> [What to do] Start at the line with "Task: Open the Users page in the sidebar" in the records below, stop at the line with "Show the color difference Map", and return every line in that span exactly, the two end lines included.

> [Material for this exercise]

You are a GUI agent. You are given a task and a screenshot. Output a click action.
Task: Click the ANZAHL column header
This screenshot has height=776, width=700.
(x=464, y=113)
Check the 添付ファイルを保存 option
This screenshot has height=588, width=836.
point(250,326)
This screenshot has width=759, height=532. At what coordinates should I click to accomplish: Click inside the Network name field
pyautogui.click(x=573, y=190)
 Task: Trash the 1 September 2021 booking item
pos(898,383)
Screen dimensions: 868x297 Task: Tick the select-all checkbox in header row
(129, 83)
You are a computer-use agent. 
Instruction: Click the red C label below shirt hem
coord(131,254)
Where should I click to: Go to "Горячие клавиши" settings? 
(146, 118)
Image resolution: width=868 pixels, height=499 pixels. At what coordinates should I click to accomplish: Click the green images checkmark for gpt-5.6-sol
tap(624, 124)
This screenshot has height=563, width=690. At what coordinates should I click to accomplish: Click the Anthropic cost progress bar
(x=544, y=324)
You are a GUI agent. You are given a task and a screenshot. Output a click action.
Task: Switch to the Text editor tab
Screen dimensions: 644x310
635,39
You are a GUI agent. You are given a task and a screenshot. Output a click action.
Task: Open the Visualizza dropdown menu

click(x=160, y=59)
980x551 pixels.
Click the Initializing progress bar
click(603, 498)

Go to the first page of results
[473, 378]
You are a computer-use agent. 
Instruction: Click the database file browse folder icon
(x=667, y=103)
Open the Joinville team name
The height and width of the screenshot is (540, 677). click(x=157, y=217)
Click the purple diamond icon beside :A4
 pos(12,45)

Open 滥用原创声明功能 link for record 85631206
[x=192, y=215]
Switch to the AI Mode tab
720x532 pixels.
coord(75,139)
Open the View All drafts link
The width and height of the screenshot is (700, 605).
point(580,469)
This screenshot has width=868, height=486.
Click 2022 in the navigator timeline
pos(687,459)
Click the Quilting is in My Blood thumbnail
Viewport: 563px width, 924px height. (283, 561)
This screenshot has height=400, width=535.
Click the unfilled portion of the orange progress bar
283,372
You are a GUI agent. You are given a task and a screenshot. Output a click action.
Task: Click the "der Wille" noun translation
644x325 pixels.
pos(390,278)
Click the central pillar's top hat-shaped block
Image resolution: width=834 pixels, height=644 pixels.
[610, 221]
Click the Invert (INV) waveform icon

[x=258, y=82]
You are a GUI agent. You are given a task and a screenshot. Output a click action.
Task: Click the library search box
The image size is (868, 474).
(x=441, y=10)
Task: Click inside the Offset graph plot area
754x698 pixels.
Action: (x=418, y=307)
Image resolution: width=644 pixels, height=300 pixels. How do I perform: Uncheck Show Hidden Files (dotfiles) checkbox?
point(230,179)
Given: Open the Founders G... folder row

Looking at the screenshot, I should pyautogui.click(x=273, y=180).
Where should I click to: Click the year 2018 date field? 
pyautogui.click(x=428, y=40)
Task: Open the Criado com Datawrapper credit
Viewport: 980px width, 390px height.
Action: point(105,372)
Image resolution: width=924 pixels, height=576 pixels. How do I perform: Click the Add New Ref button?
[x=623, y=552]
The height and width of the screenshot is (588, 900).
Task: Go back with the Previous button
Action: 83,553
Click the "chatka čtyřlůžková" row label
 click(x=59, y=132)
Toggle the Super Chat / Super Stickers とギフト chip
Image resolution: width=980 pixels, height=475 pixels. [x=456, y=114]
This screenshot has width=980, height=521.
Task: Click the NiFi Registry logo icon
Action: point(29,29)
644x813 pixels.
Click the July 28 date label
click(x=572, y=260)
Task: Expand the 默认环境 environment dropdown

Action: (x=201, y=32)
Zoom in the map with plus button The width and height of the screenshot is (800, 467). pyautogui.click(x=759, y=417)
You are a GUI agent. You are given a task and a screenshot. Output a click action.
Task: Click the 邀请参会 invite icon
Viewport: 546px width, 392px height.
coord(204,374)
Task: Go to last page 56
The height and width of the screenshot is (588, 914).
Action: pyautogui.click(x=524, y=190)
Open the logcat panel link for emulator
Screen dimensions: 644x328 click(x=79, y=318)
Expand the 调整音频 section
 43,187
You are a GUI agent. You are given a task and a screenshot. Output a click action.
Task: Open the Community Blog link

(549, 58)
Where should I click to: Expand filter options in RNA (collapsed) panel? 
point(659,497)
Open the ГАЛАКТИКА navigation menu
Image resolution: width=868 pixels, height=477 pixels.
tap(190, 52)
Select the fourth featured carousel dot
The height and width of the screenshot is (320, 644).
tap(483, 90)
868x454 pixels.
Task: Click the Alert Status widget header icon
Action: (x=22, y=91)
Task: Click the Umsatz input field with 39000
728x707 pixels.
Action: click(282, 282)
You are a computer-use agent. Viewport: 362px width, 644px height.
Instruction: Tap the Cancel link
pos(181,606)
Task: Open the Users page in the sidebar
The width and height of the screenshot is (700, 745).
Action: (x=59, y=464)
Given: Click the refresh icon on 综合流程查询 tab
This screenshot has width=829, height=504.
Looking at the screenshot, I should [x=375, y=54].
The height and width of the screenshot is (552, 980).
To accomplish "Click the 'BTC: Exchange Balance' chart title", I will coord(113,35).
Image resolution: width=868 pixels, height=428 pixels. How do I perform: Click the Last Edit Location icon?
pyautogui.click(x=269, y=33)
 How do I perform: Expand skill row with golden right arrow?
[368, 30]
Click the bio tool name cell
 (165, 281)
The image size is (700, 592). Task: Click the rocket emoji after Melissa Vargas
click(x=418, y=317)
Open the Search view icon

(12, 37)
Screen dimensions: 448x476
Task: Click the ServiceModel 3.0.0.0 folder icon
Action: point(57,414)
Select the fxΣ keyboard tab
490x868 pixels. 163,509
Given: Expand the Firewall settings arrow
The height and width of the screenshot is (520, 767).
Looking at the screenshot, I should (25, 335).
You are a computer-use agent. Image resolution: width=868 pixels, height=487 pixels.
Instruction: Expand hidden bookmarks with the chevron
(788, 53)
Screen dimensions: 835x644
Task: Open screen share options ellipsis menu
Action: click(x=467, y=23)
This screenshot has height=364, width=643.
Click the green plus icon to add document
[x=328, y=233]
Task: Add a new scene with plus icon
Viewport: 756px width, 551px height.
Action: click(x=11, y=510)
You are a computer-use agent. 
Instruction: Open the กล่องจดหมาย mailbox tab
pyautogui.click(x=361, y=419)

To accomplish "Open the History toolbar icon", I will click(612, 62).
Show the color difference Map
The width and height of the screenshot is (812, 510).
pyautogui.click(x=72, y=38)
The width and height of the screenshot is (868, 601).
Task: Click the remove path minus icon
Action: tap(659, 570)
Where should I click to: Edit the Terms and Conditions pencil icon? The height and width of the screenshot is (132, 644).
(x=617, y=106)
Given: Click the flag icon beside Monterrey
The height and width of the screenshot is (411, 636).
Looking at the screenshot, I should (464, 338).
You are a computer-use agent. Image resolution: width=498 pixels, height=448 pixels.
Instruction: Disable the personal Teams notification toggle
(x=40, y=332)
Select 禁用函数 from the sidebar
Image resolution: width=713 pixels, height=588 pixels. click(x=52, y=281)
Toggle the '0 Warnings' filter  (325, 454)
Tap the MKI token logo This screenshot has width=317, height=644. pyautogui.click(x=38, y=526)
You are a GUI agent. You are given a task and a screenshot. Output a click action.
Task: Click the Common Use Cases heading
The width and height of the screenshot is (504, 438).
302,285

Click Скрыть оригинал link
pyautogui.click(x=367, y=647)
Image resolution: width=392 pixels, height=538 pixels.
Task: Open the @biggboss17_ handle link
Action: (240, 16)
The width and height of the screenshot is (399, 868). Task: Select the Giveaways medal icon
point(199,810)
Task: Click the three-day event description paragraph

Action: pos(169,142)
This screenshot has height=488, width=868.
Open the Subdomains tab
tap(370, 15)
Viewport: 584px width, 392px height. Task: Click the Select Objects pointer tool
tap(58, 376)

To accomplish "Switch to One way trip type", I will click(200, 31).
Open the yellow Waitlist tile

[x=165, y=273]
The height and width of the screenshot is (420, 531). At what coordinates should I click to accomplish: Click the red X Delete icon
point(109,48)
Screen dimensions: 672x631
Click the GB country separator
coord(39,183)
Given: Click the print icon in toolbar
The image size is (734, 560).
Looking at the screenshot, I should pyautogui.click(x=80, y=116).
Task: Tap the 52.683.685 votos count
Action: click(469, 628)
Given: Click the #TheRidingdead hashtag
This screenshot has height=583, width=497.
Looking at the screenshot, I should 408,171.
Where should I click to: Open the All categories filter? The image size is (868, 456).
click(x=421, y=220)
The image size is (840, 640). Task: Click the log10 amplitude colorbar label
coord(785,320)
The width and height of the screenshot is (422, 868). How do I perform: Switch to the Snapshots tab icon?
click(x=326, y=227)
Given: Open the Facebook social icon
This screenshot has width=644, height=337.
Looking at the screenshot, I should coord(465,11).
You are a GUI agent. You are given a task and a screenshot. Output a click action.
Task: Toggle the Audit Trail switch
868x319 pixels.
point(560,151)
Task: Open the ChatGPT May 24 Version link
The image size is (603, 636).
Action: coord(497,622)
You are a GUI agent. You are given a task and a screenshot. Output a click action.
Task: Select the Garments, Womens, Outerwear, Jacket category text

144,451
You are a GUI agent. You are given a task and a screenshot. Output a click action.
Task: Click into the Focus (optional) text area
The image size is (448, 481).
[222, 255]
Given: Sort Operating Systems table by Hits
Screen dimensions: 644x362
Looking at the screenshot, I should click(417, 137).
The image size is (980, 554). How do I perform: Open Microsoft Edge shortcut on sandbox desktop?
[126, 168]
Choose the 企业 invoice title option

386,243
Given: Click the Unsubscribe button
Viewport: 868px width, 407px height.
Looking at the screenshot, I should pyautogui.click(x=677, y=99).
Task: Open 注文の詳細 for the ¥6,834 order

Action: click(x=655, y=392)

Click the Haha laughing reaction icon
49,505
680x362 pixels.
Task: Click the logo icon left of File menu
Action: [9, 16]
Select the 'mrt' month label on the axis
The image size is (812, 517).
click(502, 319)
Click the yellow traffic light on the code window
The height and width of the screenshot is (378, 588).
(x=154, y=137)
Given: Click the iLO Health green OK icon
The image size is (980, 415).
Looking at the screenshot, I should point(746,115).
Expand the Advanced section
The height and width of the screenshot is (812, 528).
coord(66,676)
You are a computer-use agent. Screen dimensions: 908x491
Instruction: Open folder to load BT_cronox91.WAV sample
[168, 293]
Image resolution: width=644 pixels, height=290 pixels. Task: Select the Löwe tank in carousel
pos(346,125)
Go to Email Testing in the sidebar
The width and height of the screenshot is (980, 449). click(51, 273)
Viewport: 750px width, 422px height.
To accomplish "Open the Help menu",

> [Solution for this problem]
Task: Open the Users page in the sidebar
The width and height of the screenshot is (700, 745).
Action: (x=59, y=464)
Given: Click the refresh icon on 综合流程查询 tab
This screenshot has width=829, height=504.
Looking at the screenshot, I should [x=375, y=54].
The height and width of the screenshot is (552, 980).
To accomplish "Click the 'BTC: Exchange Balance' chart title", I will coord(113,35).
Image resolution: width=868 pixels, height=428 pixels. How do I perform: Click the Last Edit Location icon?
pyautogui.click(x=269, y=33)
 How do I perform: Expand skill row with golden right arrow?
[368, 30]
Click the bio tool name cell
 (165, 281)
The image size is (700, 592). Task: Click the rocket emoji after Melissa Vargas
click(x=418, y=317)
Open the Search view icon

(12, 37)
Screen dimensions: 448x476
Task: Click the ServiceModel 3.0.0.0 folder icon
Action: point(57,414)
Select the fxΣ keyboard tab
490x868 pixels. 163,509
Given: Expand the Firewall settings arrow
The height and width of the screenshot is (520, 767).
Looking at the screenshot, I should (25, 335).
You are a computer-use agent. Image resolution: width=868 pixels, height=487 pixels.
Instruction: Expand hidden bookmarks with the chevron
(788, 53)
Screen dimensions: 835x644
Task: Open screen share options ellipsis menu
Action: click(x=467, y=23)
This screenshot has height=364, width=643.
Click the green plus icon to add document
[x=328, y=233]
Task: Add a new scene with plus icon
Viewport: 756px width, 551px height.
Action: click(x=11, y=510)
You are a computer-use agent. 
Instruction: Open the กล่องจดหมาย mailbox tab
pyautogui.click(x=361, y=419)

To accomplish "Open the History toolbar icon", I will click(612, 62).
Show the color difference Map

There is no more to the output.